Antônio Pereira

5 de janeiro de 2021

Cresce cada vez mais casos de assédio sexual e racismo contra brasileiros no exterior

Em muitos países do mundo o fato de ser brasileiro ou brasileira é sinal de perigo, ou mesmo de um infortúnio nas ruas ou redes sociais. Isso acontece frequentemente com brasileiros que moram em países do exterior, notadamente da Europa e EUA.

Os casos se somam ao fato de que em alguns países, como Portugal, Espanha e Itália os brasileiros são vistos como concorrentes no mercado de trabalho. Isso só aumenta o preconceito e a xenofobia.

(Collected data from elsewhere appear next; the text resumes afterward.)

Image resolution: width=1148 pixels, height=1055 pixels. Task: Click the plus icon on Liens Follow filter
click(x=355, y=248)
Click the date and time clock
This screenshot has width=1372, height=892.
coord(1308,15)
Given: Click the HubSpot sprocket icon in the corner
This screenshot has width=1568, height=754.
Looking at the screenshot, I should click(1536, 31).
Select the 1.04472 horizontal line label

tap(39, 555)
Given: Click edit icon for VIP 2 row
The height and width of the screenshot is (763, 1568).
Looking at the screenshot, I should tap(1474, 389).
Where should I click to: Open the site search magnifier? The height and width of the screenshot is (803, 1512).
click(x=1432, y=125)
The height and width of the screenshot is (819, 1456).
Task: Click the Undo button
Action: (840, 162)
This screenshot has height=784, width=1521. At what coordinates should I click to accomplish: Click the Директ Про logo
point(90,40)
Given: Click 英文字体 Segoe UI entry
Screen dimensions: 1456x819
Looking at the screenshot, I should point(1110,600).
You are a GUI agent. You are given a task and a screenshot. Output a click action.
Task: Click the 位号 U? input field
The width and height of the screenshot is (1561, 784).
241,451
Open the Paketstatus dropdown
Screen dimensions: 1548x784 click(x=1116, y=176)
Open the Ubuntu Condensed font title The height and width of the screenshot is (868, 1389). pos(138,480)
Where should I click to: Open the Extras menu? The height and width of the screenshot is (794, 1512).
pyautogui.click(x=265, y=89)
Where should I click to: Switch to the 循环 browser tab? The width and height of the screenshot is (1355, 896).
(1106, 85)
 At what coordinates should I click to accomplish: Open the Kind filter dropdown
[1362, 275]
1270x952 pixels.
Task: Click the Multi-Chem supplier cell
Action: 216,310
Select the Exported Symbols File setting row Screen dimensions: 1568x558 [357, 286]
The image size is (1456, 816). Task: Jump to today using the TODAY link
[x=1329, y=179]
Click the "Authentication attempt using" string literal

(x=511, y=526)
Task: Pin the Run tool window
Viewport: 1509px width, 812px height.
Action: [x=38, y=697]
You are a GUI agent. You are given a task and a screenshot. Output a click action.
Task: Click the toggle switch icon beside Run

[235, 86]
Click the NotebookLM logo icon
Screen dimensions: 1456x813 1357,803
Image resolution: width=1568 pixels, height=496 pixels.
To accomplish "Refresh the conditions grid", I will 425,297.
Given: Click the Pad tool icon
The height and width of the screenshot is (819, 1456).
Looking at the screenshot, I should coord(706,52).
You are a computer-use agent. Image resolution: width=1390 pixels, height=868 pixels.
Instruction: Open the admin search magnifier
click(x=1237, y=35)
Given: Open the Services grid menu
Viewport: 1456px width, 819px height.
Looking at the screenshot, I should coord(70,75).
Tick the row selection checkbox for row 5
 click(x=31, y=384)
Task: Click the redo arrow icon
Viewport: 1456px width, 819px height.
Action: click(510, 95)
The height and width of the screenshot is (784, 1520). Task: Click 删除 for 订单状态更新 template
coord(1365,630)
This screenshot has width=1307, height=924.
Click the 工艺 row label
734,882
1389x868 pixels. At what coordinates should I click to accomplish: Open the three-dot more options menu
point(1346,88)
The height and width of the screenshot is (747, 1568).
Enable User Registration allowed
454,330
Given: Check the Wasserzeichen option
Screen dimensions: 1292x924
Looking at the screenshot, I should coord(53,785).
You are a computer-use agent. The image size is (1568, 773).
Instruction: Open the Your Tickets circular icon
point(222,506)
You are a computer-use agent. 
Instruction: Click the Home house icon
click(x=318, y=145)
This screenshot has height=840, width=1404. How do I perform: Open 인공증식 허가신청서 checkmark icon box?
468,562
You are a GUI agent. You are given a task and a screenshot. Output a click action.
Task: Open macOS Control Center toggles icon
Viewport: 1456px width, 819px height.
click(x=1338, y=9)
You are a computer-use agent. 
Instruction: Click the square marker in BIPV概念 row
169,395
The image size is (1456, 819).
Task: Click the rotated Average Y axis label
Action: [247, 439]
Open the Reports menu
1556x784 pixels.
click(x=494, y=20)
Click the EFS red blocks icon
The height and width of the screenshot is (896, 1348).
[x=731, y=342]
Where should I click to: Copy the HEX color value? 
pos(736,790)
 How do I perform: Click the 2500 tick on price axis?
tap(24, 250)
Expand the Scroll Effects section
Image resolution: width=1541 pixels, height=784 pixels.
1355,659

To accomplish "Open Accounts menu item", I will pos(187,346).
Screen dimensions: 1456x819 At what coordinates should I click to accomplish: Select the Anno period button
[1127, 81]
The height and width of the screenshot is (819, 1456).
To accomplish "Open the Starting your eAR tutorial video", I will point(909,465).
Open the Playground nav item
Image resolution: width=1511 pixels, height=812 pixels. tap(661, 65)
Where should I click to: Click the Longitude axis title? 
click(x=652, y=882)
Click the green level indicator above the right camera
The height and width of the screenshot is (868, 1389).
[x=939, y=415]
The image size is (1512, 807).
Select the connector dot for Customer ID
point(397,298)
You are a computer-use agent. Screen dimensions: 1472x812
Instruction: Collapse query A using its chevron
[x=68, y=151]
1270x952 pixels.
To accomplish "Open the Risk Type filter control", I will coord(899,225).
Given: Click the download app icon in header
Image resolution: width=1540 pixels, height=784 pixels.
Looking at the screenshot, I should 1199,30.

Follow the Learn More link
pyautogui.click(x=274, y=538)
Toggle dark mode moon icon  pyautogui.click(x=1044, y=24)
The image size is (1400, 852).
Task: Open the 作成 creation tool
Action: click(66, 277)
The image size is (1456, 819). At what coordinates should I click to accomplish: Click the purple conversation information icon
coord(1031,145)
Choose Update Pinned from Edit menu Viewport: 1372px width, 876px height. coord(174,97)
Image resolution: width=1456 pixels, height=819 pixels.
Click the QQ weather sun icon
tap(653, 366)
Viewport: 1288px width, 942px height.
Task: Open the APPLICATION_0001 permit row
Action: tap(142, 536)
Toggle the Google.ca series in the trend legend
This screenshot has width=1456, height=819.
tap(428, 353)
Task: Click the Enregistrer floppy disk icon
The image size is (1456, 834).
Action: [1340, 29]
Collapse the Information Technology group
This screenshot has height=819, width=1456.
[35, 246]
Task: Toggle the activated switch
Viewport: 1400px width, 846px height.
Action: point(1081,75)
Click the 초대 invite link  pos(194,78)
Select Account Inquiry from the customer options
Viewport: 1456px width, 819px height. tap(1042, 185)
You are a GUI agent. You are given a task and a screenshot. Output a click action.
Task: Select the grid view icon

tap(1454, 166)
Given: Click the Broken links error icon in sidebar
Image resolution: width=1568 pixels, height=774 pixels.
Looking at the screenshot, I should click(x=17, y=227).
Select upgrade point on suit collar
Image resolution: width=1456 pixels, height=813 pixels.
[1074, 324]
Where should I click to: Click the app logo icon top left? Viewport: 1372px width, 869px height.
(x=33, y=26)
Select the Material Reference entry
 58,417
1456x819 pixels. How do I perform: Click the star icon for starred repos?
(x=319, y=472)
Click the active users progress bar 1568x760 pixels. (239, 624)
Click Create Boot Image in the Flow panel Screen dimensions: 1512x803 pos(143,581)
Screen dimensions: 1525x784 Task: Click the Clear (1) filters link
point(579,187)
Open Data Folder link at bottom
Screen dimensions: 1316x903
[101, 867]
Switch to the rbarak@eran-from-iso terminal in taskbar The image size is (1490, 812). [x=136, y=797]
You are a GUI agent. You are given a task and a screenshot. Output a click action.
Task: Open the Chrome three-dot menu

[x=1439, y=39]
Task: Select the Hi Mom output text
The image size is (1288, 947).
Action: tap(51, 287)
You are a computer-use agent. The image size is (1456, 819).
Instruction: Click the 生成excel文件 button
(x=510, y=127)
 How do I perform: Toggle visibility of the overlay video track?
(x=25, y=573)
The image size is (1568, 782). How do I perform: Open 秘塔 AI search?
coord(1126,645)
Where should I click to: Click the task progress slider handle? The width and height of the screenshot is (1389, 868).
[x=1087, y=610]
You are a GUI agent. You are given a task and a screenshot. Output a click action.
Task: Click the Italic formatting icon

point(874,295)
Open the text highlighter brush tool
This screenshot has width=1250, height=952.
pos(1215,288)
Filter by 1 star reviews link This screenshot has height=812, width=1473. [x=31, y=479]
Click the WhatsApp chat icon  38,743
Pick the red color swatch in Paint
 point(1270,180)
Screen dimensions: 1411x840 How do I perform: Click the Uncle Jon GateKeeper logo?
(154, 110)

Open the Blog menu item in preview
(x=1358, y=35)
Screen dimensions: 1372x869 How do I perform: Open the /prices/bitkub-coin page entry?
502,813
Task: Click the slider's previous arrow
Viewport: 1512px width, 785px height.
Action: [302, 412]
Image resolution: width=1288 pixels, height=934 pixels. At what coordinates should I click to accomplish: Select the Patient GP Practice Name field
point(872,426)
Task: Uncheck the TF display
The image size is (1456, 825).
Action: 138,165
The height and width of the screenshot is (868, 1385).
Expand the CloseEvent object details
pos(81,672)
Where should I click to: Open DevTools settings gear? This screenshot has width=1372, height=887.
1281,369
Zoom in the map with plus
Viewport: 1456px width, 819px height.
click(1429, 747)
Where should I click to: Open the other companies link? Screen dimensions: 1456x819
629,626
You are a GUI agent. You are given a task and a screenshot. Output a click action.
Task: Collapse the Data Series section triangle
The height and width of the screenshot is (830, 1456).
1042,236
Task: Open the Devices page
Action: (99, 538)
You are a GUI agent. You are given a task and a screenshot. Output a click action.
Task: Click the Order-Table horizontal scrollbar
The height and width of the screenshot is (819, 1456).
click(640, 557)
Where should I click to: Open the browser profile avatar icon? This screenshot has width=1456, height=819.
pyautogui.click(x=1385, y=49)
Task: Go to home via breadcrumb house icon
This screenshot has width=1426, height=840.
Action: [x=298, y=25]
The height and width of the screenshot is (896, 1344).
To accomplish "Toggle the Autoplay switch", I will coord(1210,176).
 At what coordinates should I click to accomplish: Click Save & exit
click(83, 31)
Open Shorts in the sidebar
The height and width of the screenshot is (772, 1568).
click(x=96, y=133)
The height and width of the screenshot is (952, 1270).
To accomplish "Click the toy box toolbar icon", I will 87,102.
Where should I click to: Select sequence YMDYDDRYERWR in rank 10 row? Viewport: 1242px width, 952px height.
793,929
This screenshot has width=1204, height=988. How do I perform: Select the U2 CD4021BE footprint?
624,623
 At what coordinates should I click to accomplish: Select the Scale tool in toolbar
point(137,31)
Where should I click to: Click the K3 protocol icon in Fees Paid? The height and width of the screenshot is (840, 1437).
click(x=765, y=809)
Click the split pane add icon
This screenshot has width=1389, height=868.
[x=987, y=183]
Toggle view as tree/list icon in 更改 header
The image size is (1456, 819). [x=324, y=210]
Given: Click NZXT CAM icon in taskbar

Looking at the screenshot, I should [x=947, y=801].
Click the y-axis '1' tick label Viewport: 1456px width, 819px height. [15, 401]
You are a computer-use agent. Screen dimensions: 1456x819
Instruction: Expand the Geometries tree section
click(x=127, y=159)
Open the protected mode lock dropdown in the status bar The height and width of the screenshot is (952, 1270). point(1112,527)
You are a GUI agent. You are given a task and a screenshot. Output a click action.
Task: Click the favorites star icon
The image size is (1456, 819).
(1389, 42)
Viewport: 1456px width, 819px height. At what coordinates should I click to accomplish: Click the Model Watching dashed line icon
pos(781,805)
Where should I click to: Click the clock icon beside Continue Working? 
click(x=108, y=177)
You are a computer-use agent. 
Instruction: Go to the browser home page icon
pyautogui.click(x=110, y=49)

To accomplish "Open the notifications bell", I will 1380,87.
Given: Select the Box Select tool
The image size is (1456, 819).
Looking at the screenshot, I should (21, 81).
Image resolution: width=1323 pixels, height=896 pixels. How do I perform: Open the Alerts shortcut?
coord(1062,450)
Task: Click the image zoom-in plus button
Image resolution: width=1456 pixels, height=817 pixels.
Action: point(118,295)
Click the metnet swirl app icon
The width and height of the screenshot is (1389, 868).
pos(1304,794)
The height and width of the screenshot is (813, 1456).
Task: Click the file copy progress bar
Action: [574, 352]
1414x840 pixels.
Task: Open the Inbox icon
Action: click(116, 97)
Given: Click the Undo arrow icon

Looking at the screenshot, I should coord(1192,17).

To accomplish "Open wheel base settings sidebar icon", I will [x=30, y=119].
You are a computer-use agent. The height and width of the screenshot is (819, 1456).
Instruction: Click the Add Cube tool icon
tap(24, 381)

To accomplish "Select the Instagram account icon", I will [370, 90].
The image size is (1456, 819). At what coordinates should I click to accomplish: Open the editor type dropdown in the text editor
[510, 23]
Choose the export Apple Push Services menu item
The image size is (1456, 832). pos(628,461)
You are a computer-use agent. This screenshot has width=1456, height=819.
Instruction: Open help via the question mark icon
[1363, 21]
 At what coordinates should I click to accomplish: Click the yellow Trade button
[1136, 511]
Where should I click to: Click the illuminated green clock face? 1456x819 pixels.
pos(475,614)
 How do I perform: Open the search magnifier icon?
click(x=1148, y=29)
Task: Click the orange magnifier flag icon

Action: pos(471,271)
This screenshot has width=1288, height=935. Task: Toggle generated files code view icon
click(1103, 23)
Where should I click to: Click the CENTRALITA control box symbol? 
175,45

Desde da famigerada campanha publicitária realizada por ordem do então chefe da Embratur no governo Sarney, o atual governador de São Paulo João Dória Júnior, onde mulheres brasileiras em biquínis sumários ‘convidavam’ turistas estrangeiros ao Brasil, numa clara insinuação sexual. Isso aconteceu na década de 80 e se perpetua até hoje, com a imagem da mulher brasileira totalmente vulgarizada no exterior. Há relatos de atrizes ou celebridades nacionais cujas fotos vão parar em sites clandestinos de sexo.

Há ao menos dois trabalhos acadêmicos – um na USP e outro na Unicamp – que tratam sobre o uso publicitário da imagem da mulher brasileira em anúncios da Embratur. A dissertação de mestrado de Louise Alfonso e a monografia de Kelly Kajihara analisaram décadas de publicidade e mostram que fotos de mulheres seminuas já apareciam nas campanhas do órgão desde os anos 1970. Também ressaltam que a prática continuou até os anos 1990, quando houve a primeira campanha nacional de combate ao turismo sexual. Vale lembrar, no entanto, que em 1988, quando o atual governador de São Paulo regia o órgão, a Embratur veiculou um anúncio que mostrava o Brasil como “um país de cores, sabores e paisagens (…) e repleto de mulheres sensuais”. Na imagem, via-se um mulher deitada na área de biquíni escuro.

Denúncias nas redes

Cansadas de passar por situações constrangedoras por conta da sua nacionalidade, algumas mulheres brasileiras criarm anonimamente o grupo “Brasileiras não se calam”. A página no Instagram e no Facebook reúne relatos de assédio sexual, discriminação e xenofobia de brasileiras que moram no exterior. As integrantes preferem manter o anonimato. Mas atuam nos bastidores para dar voz às expatriadas que, assim como elas, sofrem em diferentes países.

Efeito Bolsonaro

Para piorar ainda mais a situação, agora o Brasil é sinônimo de negacionismo, racismo e neofascismo. Tudo graças ao atual presidente da República, Jair Bolsonaro que tem um histórico de falas e ações contra mulheres, negros, gays, índios e outras etnias.

Aliado ao já ‘normal’ preconceito com nós brasileiros, atualmente também é comum ouvir que somos do país daquele maluco genocida que está destruindo as florestas e matando os índios.

A imagem brasileira de boa gente, pacífica e que só tem alegria está com os dias contados, caso essa onda neofascista comandada por Bolsonaro e seus seguidores continue. Em nível mundial o brasileiro está cada vez mais deixando de ser bem-vindo como antes. Lamentável.